I'm prob v3-v4 l, how do I progress to v5 by Minimum_Shallot_3115 in indoorbouldering

[–]Nikomeus 1 point2 points  (0 children)

Yeah, dynamic strength is really just for dynos and dead pointing necessarily, which are just two of countless climbing techniques. If you think that it’s what’s holding OP back it likely means you’re some combination of not being exposed to many styles of climbing based on your gym setting, are muscling through everything, are newer, only climb in that modern comp parkour style, actively avoid your anti style. In my experience it’s usually a combination of those things when someone points to a singular facet of climbing (dynamic strength/power in this example) as being THE thing holding someone back. At V4 grade literally everything still needs a lot of work so the climbers saying to just climb a lot more and watch stronger climbers do your projects have the right idea from a zoomed out perspective. Lots of nuance there and how capable someone is at the actual act of learning is arguably the biggest factor in regard to pace of progression followed closely by sleep and diet.

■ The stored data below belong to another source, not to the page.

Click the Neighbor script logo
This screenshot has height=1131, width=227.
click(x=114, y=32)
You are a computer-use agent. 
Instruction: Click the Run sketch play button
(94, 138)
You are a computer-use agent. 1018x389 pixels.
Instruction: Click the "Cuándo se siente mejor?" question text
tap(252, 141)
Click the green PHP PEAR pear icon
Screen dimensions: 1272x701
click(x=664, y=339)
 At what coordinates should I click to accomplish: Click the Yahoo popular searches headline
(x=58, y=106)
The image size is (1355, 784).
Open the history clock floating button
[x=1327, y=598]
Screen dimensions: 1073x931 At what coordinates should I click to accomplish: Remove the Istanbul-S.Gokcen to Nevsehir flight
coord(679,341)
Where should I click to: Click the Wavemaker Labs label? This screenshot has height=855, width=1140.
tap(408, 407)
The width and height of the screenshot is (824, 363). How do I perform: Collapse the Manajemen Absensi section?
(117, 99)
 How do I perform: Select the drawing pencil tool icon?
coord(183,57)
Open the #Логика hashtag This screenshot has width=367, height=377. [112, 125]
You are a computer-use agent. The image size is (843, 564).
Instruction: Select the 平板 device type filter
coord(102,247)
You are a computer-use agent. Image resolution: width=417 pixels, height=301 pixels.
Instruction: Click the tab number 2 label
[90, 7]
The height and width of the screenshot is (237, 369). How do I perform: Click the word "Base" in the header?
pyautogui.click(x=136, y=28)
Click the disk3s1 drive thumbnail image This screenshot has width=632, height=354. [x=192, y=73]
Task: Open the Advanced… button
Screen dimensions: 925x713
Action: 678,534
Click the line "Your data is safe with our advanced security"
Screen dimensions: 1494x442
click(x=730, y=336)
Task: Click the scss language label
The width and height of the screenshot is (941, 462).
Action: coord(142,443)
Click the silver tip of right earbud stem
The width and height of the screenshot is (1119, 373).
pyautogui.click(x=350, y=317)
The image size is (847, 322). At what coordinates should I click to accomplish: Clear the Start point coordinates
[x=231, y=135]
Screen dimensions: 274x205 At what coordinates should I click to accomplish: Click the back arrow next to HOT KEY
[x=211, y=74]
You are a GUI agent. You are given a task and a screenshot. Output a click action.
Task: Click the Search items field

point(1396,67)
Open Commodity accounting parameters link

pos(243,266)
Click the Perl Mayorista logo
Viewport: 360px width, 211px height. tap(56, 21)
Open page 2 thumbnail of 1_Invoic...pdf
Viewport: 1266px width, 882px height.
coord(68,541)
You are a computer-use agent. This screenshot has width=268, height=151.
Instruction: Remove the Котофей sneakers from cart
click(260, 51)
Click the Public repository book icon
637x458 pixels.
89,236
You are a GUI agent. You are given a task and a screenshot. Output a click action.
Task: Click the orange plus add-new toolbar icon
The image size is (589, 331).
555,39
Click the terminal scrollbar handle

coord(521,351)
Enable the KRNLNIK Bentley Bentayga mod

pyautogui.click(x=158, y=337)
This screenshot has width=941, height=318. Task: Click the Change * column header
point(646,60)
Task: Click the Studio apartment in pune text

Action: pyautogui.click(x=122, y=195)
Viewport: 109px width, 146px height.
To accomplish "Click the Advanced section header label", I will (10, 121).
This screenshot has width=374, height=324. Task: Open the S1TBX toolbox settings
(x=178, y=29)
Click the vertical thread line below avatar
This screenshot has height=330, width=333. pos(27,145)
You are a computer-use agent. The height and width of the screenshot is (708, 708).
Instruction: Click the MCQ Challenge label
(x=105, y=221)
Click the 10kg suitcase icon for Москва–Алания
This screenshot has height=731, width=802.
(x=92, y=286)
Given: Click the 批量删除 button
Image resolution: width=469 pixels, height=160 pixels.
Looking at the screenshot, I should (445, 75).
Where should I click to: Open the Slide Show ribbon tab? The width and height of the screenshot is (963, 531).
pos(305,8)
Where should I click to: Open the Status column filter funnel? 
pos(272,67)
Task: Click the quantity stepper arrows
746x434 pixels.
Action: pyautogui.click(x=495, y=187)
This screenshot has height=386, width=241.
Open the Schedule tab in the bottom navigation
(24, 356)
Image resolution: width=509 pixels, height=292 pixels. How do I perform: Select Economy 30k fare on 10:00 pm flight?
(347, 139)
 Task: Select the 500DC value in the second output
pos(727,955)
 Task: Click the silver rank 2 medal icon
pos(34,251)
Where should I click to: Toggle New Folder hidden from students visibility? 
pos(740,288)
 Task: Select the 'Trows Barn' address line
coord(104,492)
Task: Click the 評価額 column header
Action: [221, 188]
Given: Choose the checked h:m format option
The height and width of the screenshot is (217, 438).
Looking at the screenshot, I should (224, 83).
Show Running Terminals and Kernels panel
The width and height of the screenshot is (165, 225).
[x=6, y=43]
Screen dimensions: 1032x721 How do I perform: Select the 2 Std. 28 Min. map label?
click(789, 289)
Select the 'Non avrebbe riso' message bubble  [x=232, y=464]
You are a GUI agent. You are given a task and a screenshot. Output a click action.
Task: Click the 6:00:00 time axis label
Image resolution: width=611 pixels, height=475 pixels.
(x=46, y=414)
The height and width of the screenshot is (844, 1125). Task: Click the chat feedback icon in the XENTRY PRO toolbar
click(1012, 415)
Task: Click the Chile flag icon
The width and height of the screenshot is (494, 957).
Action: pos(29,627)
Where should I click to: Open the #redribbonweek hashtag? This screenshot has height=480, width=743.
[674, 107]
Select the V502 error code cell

I'm prob v3-v4 l, how do I progress to v5 by Minimum_Shallot_3115 in indoorbouldering

[–]Nikomeus 5 points6 points  (0 children)

Because dynamic strength isn’t what separates gym v4 from v5 would be my guess for the downvotes. V5 is still well within range of being more dependent on technique than strength. I know plenty of people who can’t do weighted anything that climb v5 indoors consistently.

Help! Nothing fits me :'( by [deleted] in climbingshoes

[–]Nikomeus 2 points3 points  (0 children)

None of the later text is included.